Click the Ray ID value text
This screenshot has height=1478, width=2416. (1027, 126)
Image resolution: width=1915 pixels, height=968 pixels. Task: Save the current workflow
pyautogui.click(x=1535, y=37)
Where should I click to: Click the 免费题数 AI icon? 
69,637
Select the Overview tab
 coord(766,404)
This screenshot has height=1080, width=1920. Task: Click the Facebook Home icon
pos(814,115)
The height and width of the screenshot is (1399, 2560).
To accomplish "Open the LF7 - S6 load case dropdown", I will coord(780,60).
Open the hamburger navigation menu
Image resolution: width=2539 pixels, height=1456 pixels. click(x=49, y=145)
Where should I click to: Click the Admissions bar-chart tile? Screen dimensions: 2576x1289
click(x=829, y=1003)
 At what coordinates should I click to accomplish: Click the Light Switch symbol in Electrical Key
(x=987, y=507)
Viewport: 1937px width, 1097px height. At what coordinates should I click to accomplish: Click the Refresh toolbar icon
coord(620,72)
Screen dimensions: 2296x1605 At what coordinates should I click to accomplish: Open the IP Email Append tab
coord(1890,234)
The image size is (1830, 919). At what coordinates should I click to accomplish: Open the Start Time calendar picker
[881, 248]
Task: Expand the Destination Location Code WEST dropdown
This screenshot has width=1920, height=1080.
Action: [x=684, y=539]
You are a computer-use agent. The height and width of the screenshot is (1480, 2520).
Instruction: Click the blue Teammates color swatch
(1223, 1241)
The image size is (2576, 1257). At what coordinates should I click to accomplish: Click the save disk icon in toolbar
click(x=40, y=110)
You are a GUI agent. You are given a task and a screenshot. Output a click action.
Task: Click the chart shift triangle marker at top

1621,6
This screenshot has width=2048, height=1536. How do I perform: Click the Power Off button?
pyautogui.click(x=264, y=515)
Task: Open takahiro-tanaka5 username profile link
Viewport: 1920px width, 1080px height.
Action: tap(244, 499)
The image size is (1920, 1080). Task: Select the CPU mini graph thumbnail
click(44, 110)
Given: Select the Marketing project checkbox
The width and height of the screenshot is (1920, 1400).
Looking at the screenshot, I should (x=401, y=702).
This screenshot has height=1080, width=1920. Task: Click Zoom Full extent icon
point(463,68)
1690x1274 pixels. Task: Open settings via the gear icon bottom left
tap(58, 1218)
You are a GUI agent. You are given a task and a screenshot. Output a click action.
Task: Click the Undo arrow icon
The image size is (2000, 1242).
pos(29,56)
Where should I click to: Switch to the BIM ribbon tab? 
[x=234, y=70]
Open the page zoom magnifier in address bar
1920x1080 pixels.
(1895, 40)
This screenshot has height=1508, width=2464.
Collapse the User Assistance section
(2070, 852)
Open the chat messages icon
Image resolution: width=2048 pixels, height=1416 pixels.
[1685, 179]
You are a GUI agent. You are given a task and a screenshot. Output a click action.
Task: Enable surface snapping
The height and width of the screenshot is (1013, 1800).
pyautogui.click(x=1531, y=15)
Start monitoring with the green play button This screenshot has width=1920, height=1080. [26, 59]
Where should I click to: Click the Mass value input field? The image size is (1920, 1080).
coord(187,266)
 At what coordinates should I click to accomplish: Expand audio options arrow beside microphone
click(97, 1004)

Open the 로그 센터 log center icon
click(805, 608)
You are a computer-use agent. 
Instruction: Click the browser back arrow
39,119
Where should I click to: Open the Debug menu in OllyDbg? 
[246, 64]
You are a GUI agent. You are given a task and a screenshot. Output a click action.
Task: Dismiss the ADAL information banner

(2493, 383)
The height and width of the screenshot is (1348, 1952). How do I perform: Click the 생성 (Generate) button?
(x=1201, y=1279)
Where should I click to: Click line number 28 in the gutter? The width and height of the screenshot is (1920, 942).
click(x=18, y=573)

.....

Exercise objective -
Repeat this material verbatim.

Reply -
Click the Ray ID value text
This screenshot has height=1478, width=2416. (1027, 126)
Image resolution: width=1915 pixels, height=968 pixels. Task: Save the current workflow
pyautogui.click(x=1535, y=37)
Where should I click to: Click the 免费题数 AI icon? 
69,637
Select the Overview tab
 coord(766,404)
This screenshot has height=1080, width=1920. Task: Click the Facebook Home icon
pos(814,115)
The height and width of the screenshot is (1399, 2560).
To accomplish "Open the LF7 - S6 load case dropdown", I will coord(780,60).
Open the hamburger navigation menu
Image resolution: width=2539 pixels, height=1456 pixels. click(x=49, y=145)
Where should I click to: Click the Admissions bar-chart tile? Screen dimensions: 2576x1289
click(x=829, y=1003)
 At what coordinates should I click to accomplish: Click the Light Switch symbol in Electrical Key
(x=987, y=507)
Viewport: 1937px width, 1097px height. At what coordinates should I click to accomplish: Click the Refresh toolbar icon
coord(620,72)
Screen dimensions: 2296x1605 At what coordinates should I click to accomplish: Open the IP Email Append tab
coord(1890,234)
The image size is (1830, 919). At what coordinates should I click to accomplish: Open the Start Time calendar picker
[881, 248]
Task: Expand the Destination Location Code WEST dropdown
This screenshot has width=1920, height=1080.
Action: [x=684, y=539]
You are a computer-use agent. The height and width of the screenshot is (1480, 2520).
Instruction: Click the blue Teammates color swatch
(1223, 1241)
The image size is (2576, 1257). At what coordinates should I click to accomplish: Click the save disk icon in toolbar
click(x=40, y=110)
You are a GUI agent. You are given a task and a screenshot. Output a click action.
Task: Click the chart shift triangle marker at top

1621,6
This screenshot has width=2048, height=1536. How do I perform: Click the Power Off button?
pyautogui.click(x=264, y=515)
Task: Open takahiro-tanaka5 username profile link
Viewport: 1920px width, 1080px height.
Action: tap(244, 499)
The image size is (1920, 1080). Task: Select the CPU mini graph thumbnail
click(44, 110)
Given: Select the Marketing project checkbox
The width and height of the screenshot is (1920, 1400).
Looking at the screenshot, I should (x=401, y=702).
This screenshot has height=1080, width=1920. Task: Click Zoom Full extent icon
point(463,68)
1690x1274 pixels. Task: Open settings via the gear icon bottom left
tap(58, 1218)
You are a GUI agent. You are given a task and a screenshot. Output a click action.
Task: Click the Undo arrow icon
The image size is (2000, 1242).
pos(29,56)
Where should I click to: Switch to the BIM ribbon tab? 
[x=234, y=70]
Open the page zoom magnifier in address bar
1920x1080 pixels.
(1895, 40)
This screenshot has height=1508, width=2464.
Collapse the User Assistance section
(2070, 852)
Open the chat messages icon
Image resolution: width=2048 pixels, height=1416 pixels.
[1685, 179]
You are a GUI agent. You are given a task and a screenshot. Output a click action.
Task: Enable surface snapping
The height and width of the screenshot is (1013, 1800).
pyautogui.click(x=1531, y=15)
Start monitoring with the green play button This screenshot has width=1920, height=1080. [26, 59]
Where should I click to: Click the Mass value input field? The image size is (1920, 1080).
coord(187,266)
 At what coordinates should I click to accomplish: Expand audio options arrow beside microphone
click(97, 1004)

Open the 로그 센터 log center icon
click(805, 608)
You are a computer-use agent. 
Instruction: Click the browser back arrow
39,119
Where should I click to: Open the Debug menu in OllyDbg? 
[246, 64]
You are a GUI agent. You are given a task and a screenshot. Output a click action.
Task: Dismiss the ADAL information banner

(2493, 383)
The height and width of the screenshot is (1348, 1952). How do I perform: Click the 생성 (Generate) button?
(x=1201, y=1279)
Where should I click to: Click line number 28 in the gutter? The width and height of the screenshot is (1920, 942).
click(x=18, y=573)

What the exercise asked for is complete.